PASSAGE SHOWN:
= District Council of Ridley =

Former local government in South Australia (1976-1991)

The District Council of Ridley was a local government area in South Australia from 1976 to 1991.

It was established on 30 January 1976 with the amalgamation of the District Council of Marne and the District Council of Sedan. It included the whole of the cadastral Hundreds of Bagot, Fisher, Angas, Ridley, Nildottie and Forster, and parts of the Hundreds of Jellicoe and Bowhill. It was divided into four wards: Marne (two councillors), Forster (one councillor), Sedan (three councillors) and Swan Reach (two councillors).

TASK DETAILS: Pick up the District Council of Ridley text after its last sentence and write on from there.

SOURCE EXCERPT:
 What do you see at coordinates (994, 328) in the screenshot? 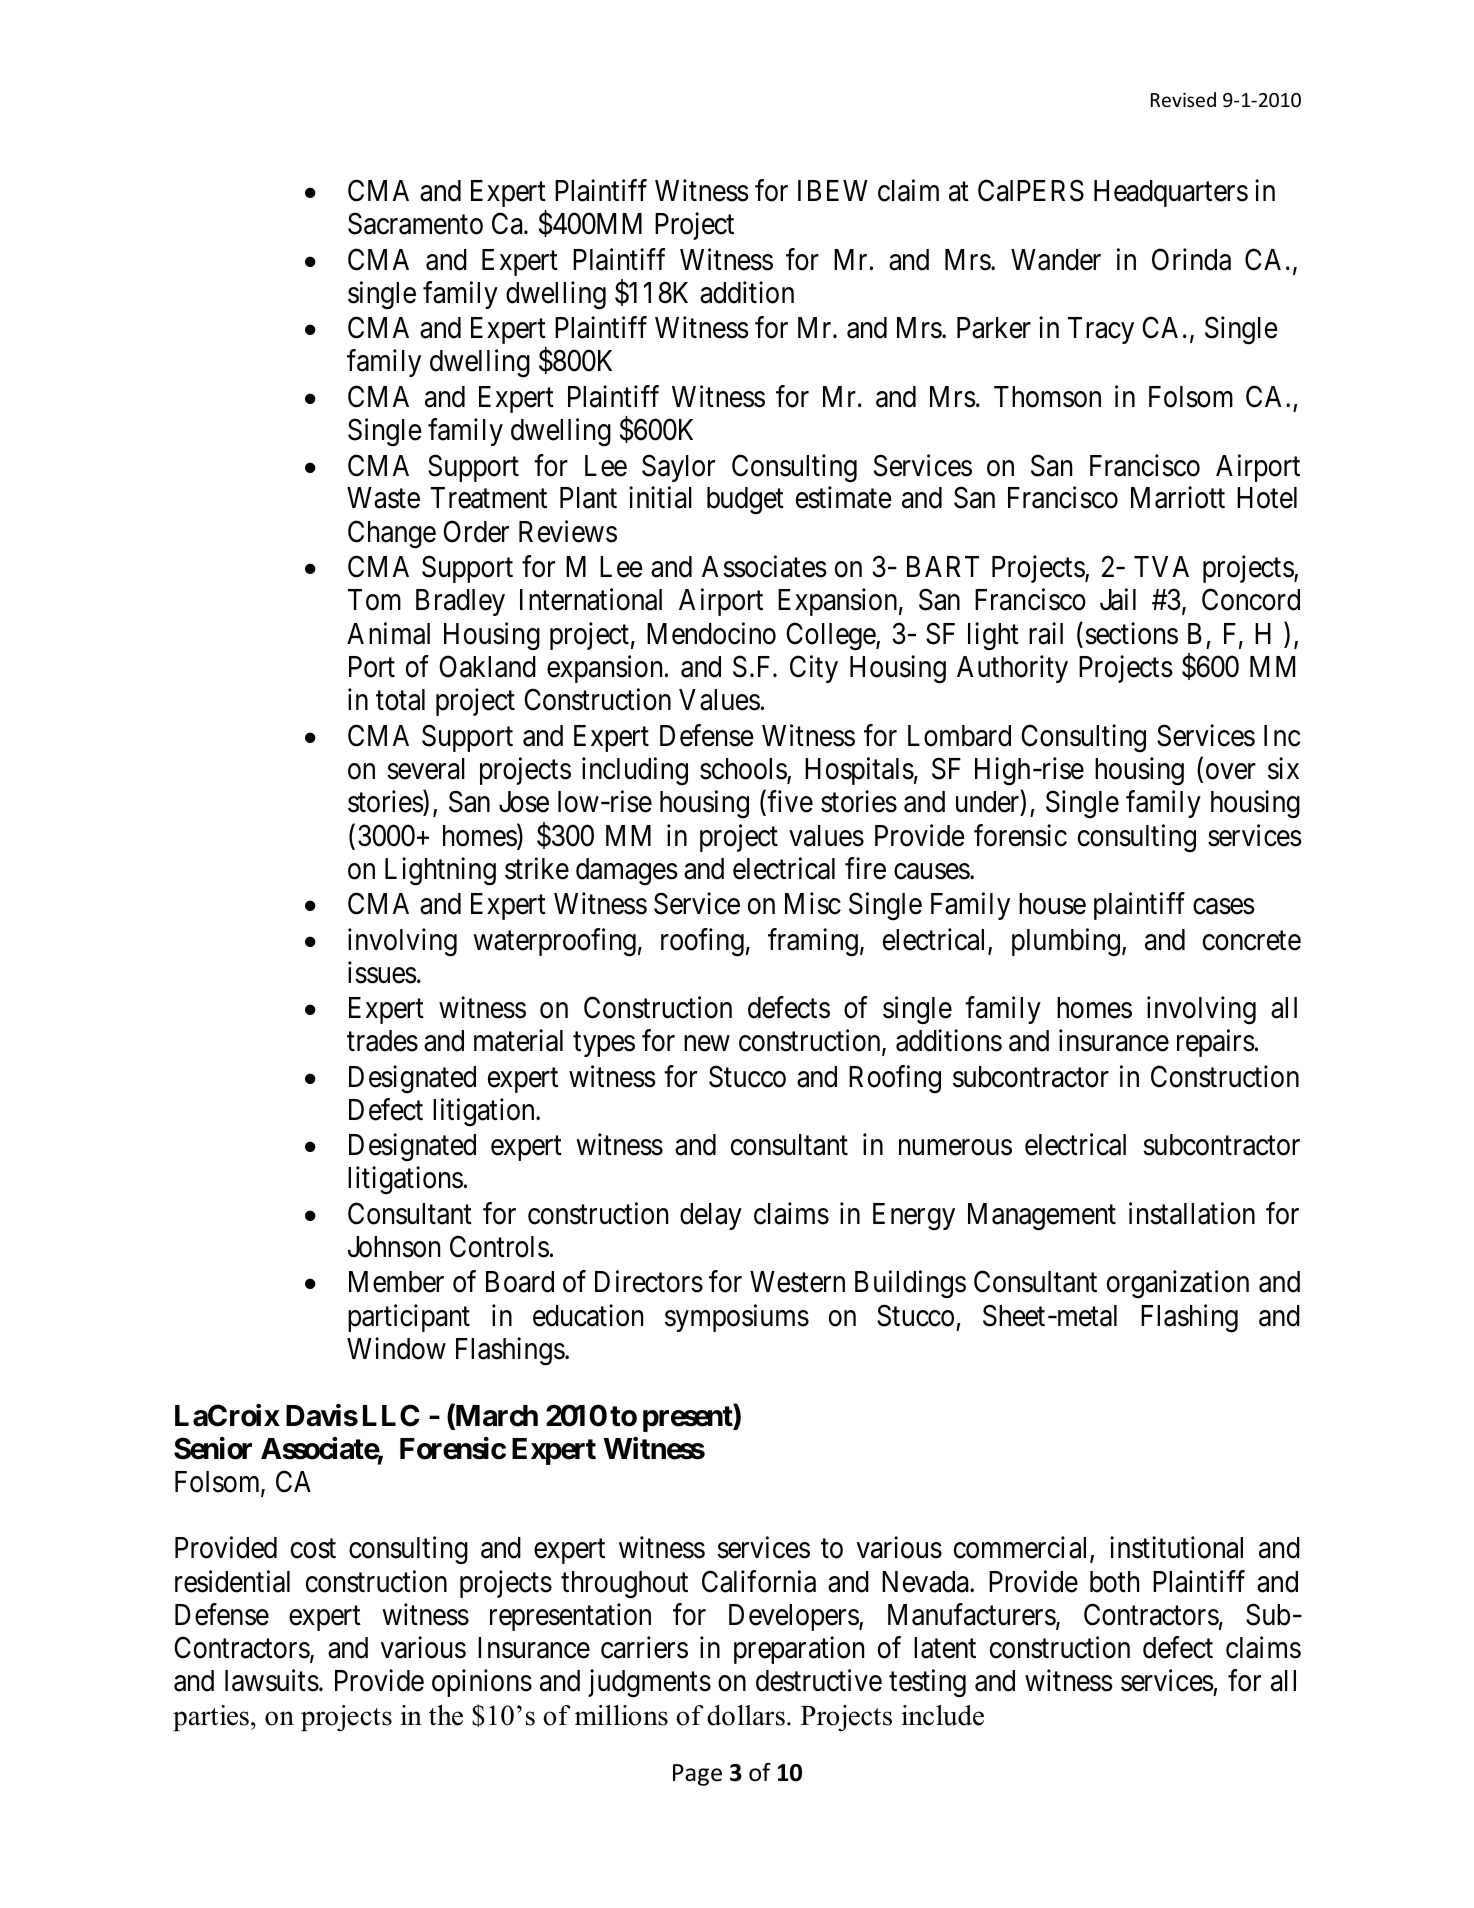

RESULT:
In 1986, it covered an area district of 2300 square kilometres, described as "bounded by Keyneton, Swan Reach, Bowhill and Sanderston". The major service centres were Cambrai, Sedan and Swan Reach, with smaller townships at Black Hill, Bowhill, Keyneton, Nildottie and Purnong. It had a population of 1,740 in 1985, which had marginally declined since the 1960s. The main primary industries in the largely agricultural district were wheat and barley growing and sheep grazing, with irrigated crops along the Murray River, and tourism along the river being of increasing importance.

It ceased to exist on 1 October 1991, when it amalgamated with the District Council of Truro to form the District Council of Ridley-Truro.

==Chairmen of the District Council of Ridley==

- Colin Glen Marks (1976)
- Hugh William Glastonbury (1976-1978)
- Colin Glen Marks (1978-1979)
- Hugh William Glastonbury (1979-1980)
- John Laurence Schroeder (1980-?)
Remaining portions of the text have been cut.